* _YOUR ASSIGNMENT_: Extract from the listing each line in which the word "agent" appears.

* _EXERCISE INPUT_:
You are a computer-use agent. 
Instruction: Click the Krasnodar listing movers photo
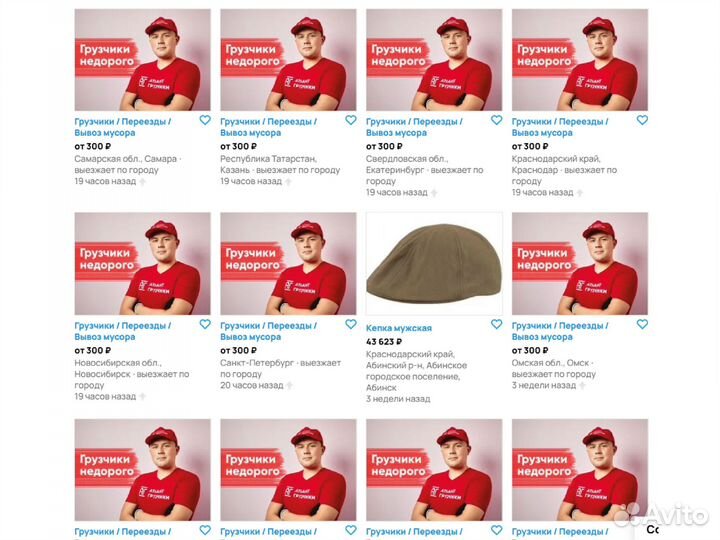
...
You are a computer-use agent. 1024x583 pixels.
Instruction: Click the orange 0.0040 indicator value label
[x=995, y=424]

* _ANSWER BOX_:
You are a computer-use agent. 
You are a computer-use agent. 1024x583 pixels.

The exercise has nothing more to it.